Luego vimos un espectáculo de titelles: los dicharacheros personajes de la obra, sobre una sirena hidráulica, mantuvieron también la distancia, que solo rompían para darse breves collejas.

Pero la sensación 'Brighton Rock' llegó, claro, en las atracciones de la Avinguda Mistral. Hay algo popular, precioso y precario, brillante pero a punto de romperse, en las máquinas de feria. En esa misma feria, un buen amigo, hoy periodista económico de relumbrón en un diario en catalán y solicitado analista del alma del Barça, un día casi echa a perder su soberbia cabeza (tan brillante y bien amueblada) en una atracción llamada (y creo que con el nombre lo digo todo) “La olla cachonda”. No olvidaré jamás el sonido del impacto, entre trueno y cascanueces.

La amenaza

Esa atracción desapareció del mapa al año siguiente, por lo que no debo preocuparme, gracias a él, por mis hijos. Había esta vez autos de choque, castillos inflables, piscinas de bolas y circuitos de autos recién decorados con esprai con los motivos de los dibujos animados del momento (el de La Patrulla, muy solicitado, dotado de campanitas). También ríos artificiales donde podías ganar una metralleta de plástico si lograbas pescar con un gancho cinco patitos amarillos (en mi caso, con mi tembloroso pulso de médico con prisa que redacta la receta y en sus ratos libres toca la pandereta en una banda folclórica). 

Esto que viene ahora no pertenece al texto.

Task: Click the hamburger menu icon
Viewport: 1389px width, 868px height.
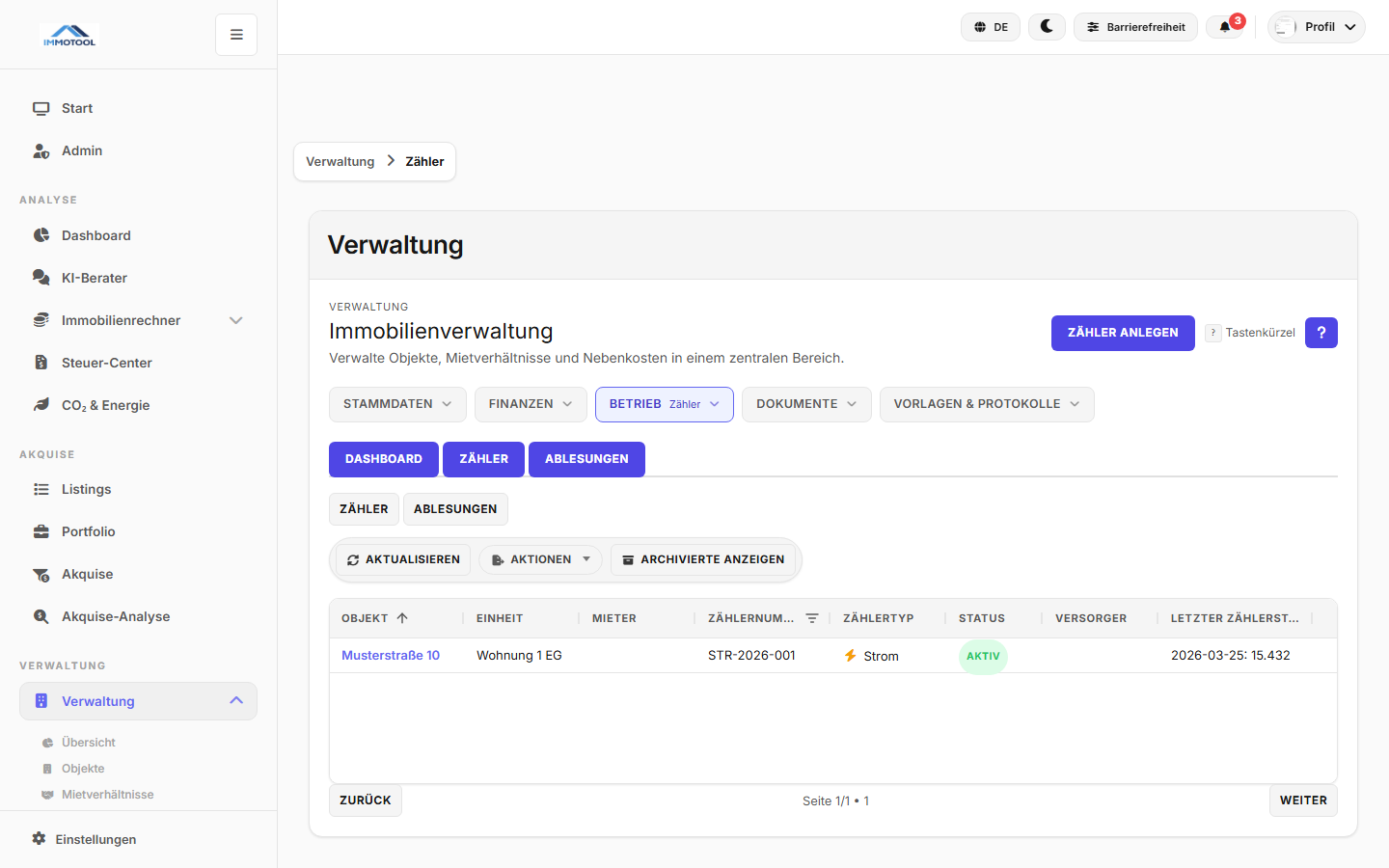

Pero entonces percibí, como en la novela de Greene, la amenaza. En el puesto de tiro con escopetas, un papelito con la leyenda: “Cada palillo roto vale 50 puntos”. Y luego un esquema: Así no vale (un paelillo casi intacto). Y así vale (un palillo roto por la mitad enganchado con celo). Miré a todas esas personas empuñando escopetas y con la mascarilla puesta sobre la culata. Y no pude evitar pensar en las instrucciones de los antígenos y los PCR. El palito. Así vale. Así no vale. Quizás la nueva y paranoica normalidad es ver a ese tal Ómicron en todos los detalles y no confiarse ni un pelo, incluso aunque estés en un parque de atracciones.

Para quien prefiera un plan casero, por cierto, la editorial Libros del Asteroide reedita ahora, con su mimo habitual, 'Brighton Rock', de Graham Greene. Desde luego la recomiendo, para leer en casa o en un banco al aire libre con la mascarilla bajo la nariz.